Ainsi sur le besoin de main-d’œuvre, la situation semble moins critique qu’on pourrait le penser. C’est du moins ce que nous expose Christophe Canal, président de la chambre d’agriculture du Lot.

« Certes, pour la filière des asperges, cela a été compliqué. Sur les 250 à 300 tonnes de production annuelle, on est tombé péniblement à 100 tonnes. Si les producteurs locaux ont pu compter sur du renfort de proximité, avec leurs proches, leurs voisins, etc., hélas la productivité nécessaire au ramassage n’a pas été au rendez-vous de cette belle solidarité. »

Du côté du melon du Quercy, la situation semble maîtrisée en termes de récolte sans difficulté particulière signalée, assure le représentant de la chambre. Quant aux semences, elles sont un domaine qui fait surtout travailler des étudiants… « Nous ne sommes pas un département à gros besoin de saisonniers, reconnaît l’élu consulaire, contrairement au Tarn-et-Garonne. »

Autre enseignement à tirer de cette période particulière : des débouchés compliqués. « Il a fallu réduire la production au risque de devoir jeter. Les circuits courts et la vente de proximité ont un peu compensé la fermeture des restaurants. Mais je regrette de voir qu’à peine déconfinés, les commandes des Lotois sur de la vente directe chutent de moitié. »

Toujours pas de prix justes et rémunérateurs

Il poursuit : « L’agriculture départementale a su s’organiser dans l’urgence pour faire face. Désormais il faut qu’elle se fédère pour pérenniser toutes ces initiatives qui ont vu le jour pendant le confinement et qui ont du sens », insiste Christophe Canal.

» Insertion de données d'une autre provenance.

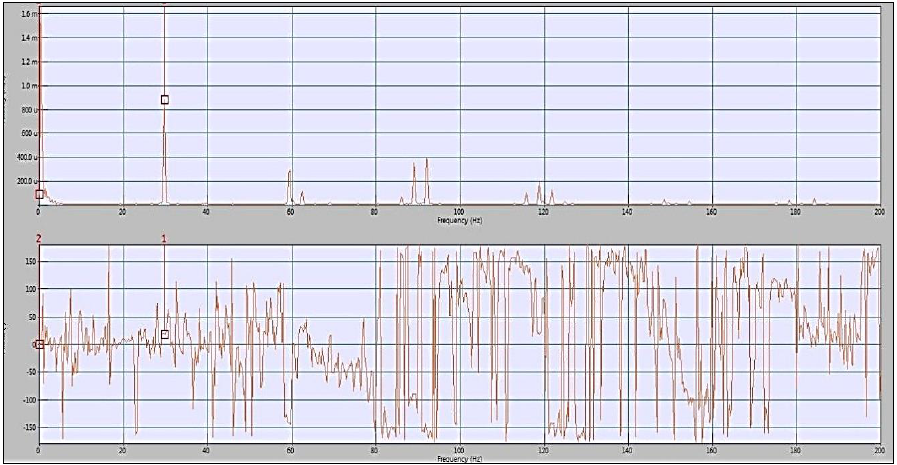Click the 160 tick label on lower frequency axis
This screenshot has width=897, height=465.
click(711, 452)

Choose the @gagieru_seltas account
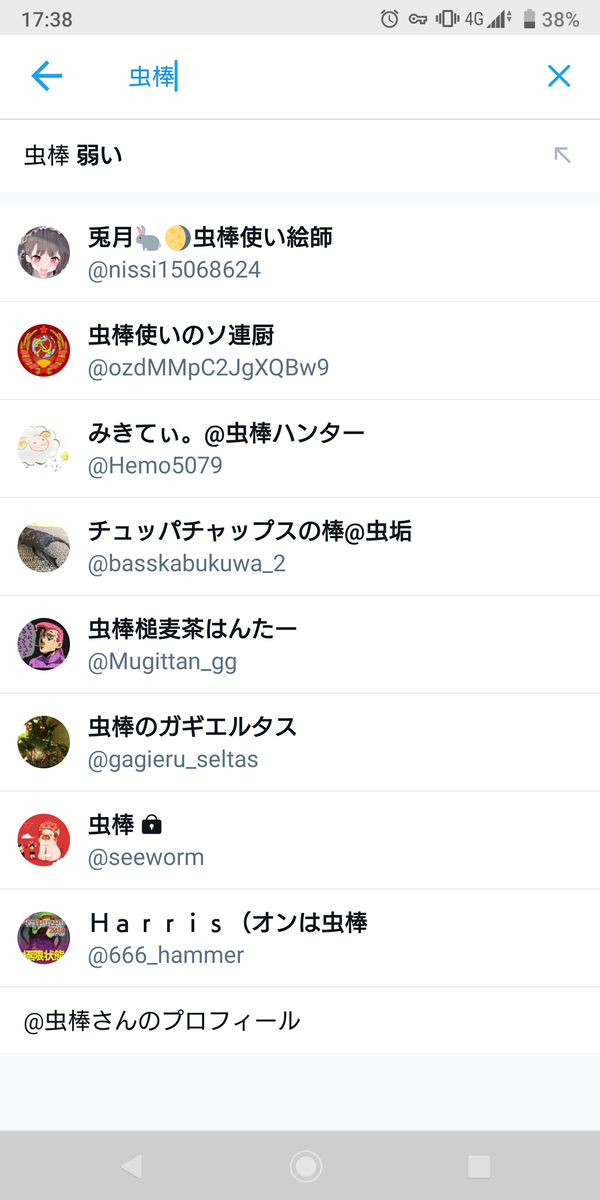click(300, 743)
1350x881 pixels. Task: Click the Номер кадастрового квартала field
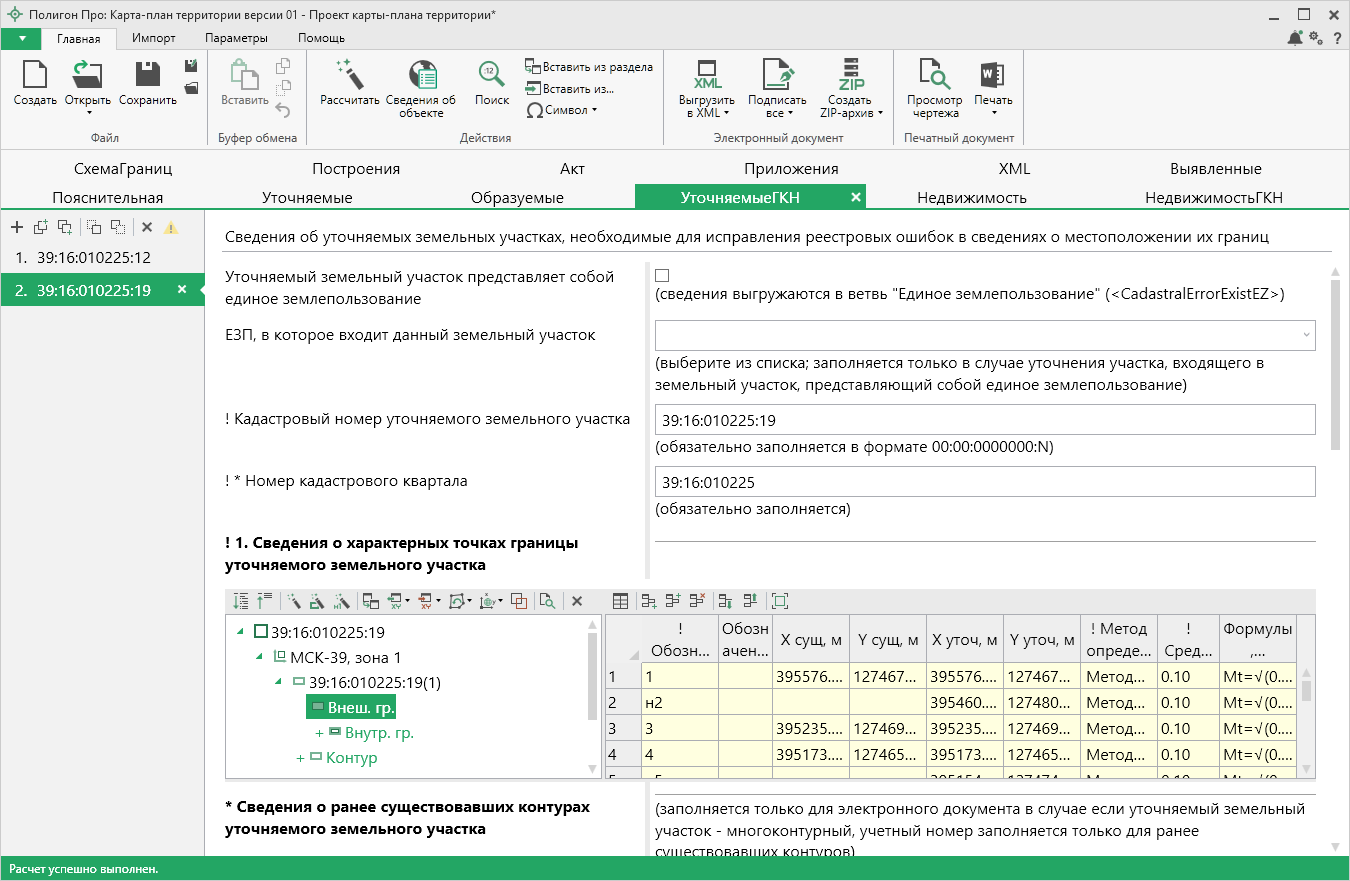(x=984, y=482)
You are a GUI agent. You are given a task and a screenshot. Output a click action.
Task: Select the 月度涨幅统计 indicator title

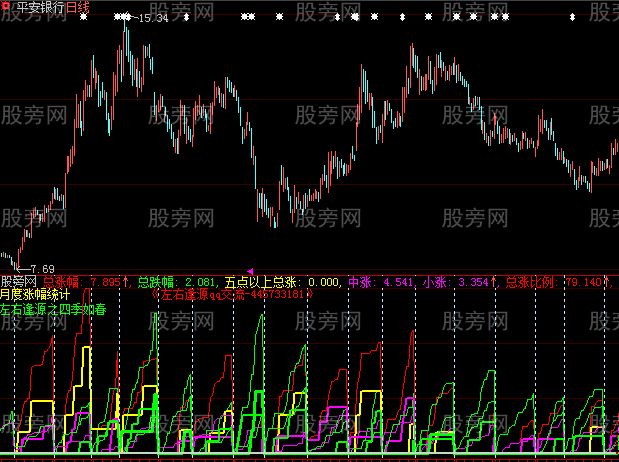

Ensuite, sur la notion du prix de vente, le président de la chambre grince des dents. Impensable selon lui que les Français se soient réjouis de l’autosuffisance alimentaire nationale, d’une production sécurisée, qu’ils aient fait l’effort d’acheter local, sans que les agriculteurs ne soient payés à un prix juste et rémunérateur pour leur travail. « Il faut se souvenir de cela, se rappeler que quand on achète de la qualité, quand on produit de façon raisonnée sans détruire et assécher notre environnement comme dans d’autres pays, cela a forcément un coût. »

Il n’oublie pas enfin l’agribashing d’avant confinement qui a stigmatisé la profession.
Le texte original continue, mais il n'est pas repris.